Excitation of oblique O + band EMIC waves in the inner magnetosphere driven by hot H + with ring velocity distributions

Based on the linear theory, the detailed growth rate expression of plasma waves for hot ions with ring velocity distributions is derived, which can be directly used to study the wave growth with satellite data. Using linear growth rate calculations with simple magnetic field and background plasma density models, the roles of five parameters ( N e , η H +  :  η He +  :  η O + , E r , T perp , and T para ) playing in the excitation of O + band electromagnetic ion cyclotron (EMIC) waves driven by hot H + with ring velocity distributions are investigated.
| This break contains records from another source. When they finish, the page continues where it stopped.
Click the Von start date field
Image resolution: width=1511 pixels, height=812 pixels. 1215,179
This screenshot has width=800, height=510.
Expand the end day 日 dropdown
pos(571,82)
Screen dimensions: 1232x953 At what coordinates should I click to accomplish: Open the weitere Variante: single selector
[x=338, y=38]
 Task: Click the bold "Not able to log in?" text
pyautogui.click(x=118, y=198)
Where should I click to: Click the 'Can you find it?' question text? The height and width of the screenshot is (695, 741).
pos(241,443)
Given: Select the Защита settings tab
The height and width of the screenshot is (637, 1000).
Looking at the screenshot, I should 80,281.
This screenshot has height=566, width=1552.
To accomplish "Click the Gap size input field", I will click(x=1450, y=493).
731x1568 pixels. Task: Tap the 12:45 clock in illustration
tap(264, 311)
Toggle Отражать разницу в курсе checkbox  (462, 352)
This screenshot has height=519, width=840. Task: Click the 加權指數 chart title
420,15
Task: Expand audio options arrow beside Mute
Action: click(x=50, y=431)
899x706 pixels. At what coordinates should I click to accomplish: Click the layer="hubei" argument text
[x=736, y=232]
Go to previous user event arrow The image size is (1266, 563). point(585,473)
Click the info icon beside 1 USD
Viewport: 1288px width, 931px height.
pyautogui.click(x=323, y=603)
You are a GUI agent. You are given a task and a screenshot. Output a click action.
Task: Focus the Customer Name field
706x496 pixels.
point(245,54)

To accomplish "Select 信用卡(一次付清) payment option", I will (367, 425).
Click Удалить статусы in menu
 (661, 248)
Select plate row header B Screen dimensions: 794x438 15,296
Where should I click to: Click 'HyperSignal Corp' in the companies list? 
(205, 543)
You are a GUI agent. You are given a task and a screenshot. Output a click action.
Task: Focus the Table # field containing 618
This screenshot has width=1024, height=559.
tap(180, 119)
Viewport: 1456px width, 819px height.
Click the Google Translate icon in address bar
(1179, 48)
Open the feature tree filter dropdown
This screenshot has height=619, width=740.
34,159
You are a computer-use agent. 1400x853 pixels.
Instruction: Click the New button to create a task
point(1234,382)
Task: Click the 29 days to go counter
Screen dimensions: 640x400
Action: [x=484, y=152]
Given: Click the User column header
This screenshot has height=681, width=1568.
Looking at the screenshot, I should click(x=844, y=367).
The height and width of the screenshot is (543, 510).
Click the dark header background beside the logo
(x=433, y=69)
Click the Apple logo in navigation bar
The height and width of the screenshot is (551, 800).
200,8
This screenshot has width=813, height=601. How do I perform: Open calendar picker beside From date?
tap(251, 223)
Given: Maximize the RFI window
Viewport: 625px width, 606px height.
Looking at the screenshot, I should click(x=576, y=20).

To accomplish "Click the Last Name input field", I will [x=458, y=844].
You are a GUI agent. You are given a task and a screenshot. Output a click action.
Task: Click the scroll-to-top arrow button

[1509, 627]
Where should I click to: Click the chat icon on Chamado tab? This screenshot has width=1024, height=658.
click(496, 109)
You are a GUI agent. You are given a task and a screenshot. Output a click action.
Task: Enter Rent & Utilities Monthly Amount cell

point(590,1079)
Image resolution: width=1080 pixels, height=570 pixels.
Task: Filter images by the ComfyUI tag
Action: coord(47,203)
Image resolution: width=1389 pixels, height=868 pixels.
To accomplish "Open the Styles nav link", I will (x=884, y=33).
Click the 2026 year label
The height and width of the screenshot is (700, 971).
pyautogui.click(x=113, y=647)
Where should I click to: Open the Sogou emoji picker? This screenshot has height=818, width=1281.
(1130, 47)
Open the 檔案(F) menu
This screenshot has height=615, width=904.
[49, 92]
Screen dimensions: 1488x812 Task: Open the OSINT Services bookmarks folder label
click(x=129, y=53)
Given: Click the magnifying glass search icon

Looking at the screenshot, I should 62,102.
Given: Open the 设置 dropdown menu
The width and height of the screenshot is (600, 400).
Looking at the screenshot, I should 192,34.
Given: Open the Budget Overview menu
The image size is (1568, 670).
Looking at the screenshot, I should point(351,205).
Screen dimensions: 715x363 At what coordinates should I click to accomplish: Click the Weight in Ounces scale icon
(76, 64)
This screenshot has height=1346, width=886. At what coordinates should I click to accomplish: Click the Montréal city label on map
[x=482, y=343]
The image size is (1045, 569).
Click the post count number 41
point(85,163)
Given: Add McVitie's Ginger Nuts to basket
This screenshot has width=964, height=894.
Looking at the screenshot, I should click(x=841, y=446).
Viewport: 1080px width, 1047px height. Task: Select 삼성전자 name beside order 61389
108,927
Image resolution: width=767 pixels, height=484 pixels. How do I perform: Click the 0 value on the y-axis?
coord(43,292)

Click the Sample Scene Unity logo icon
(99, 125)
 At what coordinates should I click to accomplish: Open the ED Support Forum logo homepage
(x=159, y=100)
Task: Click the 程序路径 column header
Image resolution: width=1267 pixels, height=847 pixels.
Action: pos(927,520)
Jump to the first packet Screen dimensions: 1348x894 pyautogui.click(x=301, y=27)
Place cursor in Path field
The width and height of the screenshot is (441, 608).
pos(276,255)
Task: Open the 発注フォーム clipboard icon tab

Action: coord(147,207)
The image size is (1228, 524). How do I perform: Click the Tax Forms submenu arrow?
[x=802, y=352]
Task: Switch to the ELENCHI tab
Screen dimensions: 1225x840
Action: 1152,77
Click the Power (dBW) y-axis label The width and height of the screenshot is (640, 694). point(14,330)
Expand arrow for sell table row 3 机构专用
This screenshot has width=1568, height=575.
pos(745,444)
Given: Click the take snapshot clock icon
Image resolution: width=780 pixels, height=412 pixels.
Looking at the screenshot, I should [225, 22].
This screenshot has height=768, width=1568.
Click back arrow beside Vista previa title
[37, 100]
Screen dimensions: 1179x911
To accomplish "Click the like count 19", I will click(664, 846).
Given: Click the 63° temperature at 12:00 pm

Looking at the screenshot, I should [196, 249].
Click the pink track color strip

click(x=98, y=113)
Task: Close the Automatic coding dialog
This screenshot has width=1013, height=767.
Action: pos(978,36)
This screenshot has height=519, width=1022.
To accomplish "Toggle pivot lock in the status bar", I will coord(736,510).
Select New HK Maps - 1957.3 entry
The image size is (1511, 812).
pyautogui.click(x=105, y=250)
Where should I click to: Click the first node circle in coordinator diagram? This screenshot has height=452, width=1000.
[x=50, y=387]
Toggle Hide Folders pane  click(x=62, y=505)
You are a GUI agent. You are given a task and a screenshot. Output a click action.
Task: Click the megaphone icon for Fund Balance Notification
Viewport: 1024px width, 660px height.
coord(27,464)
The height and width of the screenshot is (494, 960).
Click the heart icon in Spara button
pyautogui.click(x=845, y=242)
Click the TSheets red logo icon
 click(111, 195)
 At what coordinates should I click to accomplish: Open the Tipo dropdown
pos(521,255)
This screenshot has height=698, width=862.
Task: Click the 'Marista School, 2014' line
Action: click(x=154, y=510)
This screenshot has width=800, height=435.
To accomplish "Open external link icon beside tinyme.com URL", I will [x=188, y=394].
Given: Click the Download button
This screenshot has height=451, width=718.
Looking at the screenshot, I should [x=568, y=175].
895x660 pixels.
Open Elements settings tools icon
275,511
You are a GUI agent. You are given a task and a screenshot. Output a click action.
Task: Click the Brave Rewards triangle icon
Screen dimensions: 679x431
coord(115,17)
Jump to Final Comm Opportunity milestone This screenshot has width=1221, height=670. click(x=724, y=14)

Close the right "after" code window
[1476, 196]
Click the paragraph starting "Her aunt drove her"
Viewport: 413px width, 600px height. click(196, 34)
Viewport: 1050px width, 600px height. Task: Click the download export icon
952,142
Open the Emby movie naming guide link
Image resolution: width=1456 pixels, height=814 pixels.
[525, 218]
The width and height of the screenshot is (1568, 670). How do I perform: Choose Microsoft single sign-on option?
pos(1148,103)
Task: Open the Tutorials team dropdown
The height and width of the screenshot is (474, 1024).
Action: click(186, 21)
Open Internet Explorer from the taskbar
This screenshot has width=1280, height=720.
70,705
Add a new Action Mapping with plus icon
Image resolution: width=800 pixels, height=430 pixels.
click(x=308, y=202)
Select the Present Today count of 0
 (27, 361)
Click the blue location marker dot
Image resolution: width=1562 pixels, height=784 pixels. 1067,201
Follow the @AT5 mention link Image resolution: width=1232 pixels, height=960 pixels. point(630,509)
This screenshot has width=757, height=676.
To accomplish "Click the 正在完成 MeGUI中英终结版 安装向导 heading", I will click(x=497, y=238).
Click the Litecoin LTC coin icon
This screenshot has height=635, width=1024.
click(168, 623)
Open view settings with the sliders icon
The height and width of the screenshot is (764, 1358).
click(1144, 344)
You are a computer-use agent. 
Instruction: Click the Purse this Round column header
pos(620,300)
Our calculations demonstrate that ring distributions with sufficiently large ring velocity V r , small perpendicular thermal spread V ⊥ , and appropriate parallel thermal spread V // could enhance the wave growth of oblique O + band EMIC waves. Moreover, our results show that O + band EMIC waves considered here are mainly unstable with large wave normal angles in a dense and rich O + background plasma, in consistent with the statistical characteristics of O + band EMIC waves previously observed by satellites. Therefore, it is indicated that hot H + with ring velocity distributions should play an important role in the excitation of O + band EMIC waves, as a necessary and useful supplement to ring current ions with temperature‐anisotropy bi‐Maxwellian distributions.